Lila, yang masih terguncang oleh percakapan dengan Silvia, hanya bisa mengangguk lemah. Kehadiran Juna terasa seperti angin segar di tengah kehidupan pengapnya, sebuah penawaran yang normal dan pelarian. Namun, di balik senyum ramah dan penampilan Juna yang sempurna, ada intensitas, sebuah ketajaman yang tersembunyi yang membuat Lila sedikit ngeri.

“Aku… aku mau,” ucap Lila akhirnya, berusaha mengumpulkan sisa-sisa keberaniannya.

Juna tersenyum lebih lebar, namun senyum itu tidak sepenuhnya mencapai matanya. “Bagus! Mari kita bertemu untuk membicarakan detailnya besok sore di kafeteria dekat sini.”

Tatapannya yang penuh selidik berpindah ke Silvia, dan untuk seper-sekian detik yang hampir tak terlihat, senyumnya pudar. Dia seperti bisa melihat, atau merasakan, bayangan gelap yang melingkupi gadis itu, sebuah noda di atas cahaya jiwanya yang terang.

Malam harinya, Lila yang dilanda gelisah dan rasa bersalah yang tak tertahankan, berjalan sendirian menuju bukit kecil di belakang kompleks apartemennya. Dia mendambakan udara segar dan kesendirian untuk menjernihkan pikirannya.

Lila tidak tahu dia diikuti diam-diam. Stevan, iblis pendamping Damian yang penuh obsesi dan mencintainya, mengawasi setiap langkah Lila dari balik rimbun pepohonan. Dia menyaksikan Lila duduk lesu di atas sebuah batu besar, menatap gemerlap cahaya lampu kota di bawahnya, wajahnya yang cantik dipenuhi oleh kesedihan dan rasa bersalah yang dalam, sebuah ekspresi yang membuat hati sang iblis pendamping, yang seharusnya tidak memiliki perasaan, terasa sakit dan perih.

Stevan mendekati Lila diam-diam, wujudnya hampir menyatu dengan bayangan malam. Dia tidak memerlukan wujud fisik untuk mempengaruhi manusia. Dia adalah bayangan, angin yang berbisik. Dengan hati-hati, dia membisikkan mantra hipnotis yang lemah ke dalam pikiran Lila yang rentan, sebuah suara yang menenangkan dan menggoda, menjanjikan pelarian sementara dari segala rasa sakit dan kekacauan dalam hidupnya.

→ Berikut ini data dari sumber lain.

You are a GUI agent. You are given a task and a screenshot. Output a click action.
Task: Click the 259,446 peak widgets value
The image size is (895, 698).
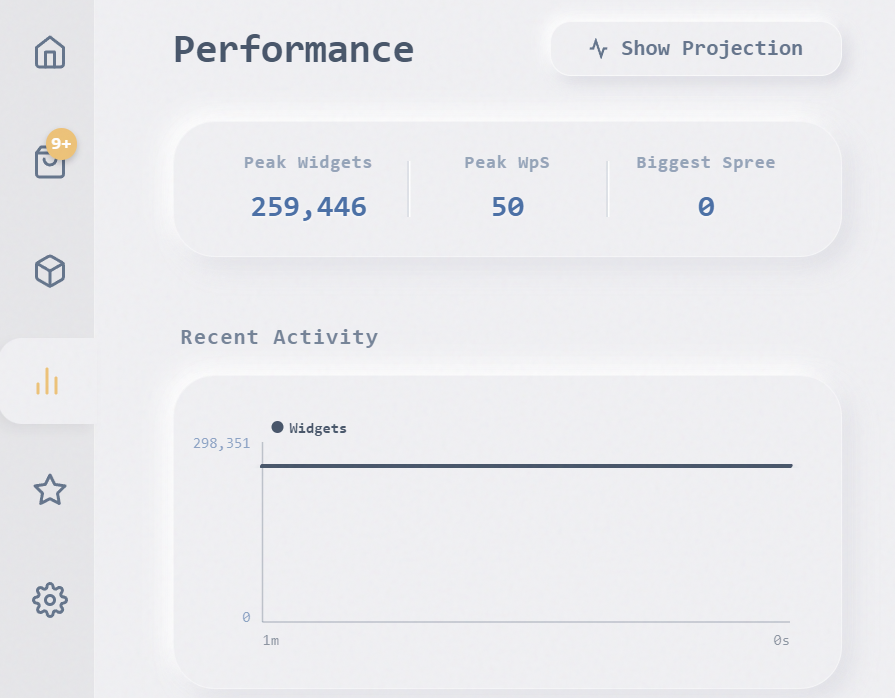tap(308, 207)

“Tidurlah, Lila yang malang… Lupakan segalanya untuk sementara. Rasakan kedamaian… Tidak ada yang akan menyakitimu di sini…” bisik Stevan.

Lila menguap lebar, kelopak matanya tiba-tiba terasa sangat berat. Pikirannya yang kalut dan dipenuhi ketakutan perlahan-lahan menjadi kosong dan tenang, diterpa oleh sebuah kelegaan yang dipaksakan.

Tubuh Lila lunglai, dan dia berbaring di atas rumput yang dingin, tertidur lelap di bawah sinar bintang-bintang yang berkelap-kelip, tidak menyadari sama sekali bahwa Stevan kini duduk di sampingnya. Jari-jari halusnya yang tak terlihat membelai rambut Lila dengan penuh kasih sayang, melindunginya untuk malam ini, bukan sebagai monster yang mengerikan, tapi sebagai penjaga yang terobsesi dengan rasa cinta yang menyimpang dalam kegelapan yang melingkupi takdir mereka.

Dalam tidurnya, Lila bermimpi tentang tangan yang tak terlihat dan menahan dirinya jatuh ke jurang tanpa dasar, sebuah ilusi kenyamanan yang beracun yang diberikan oleh makhluk yang seharusnya dia takuti.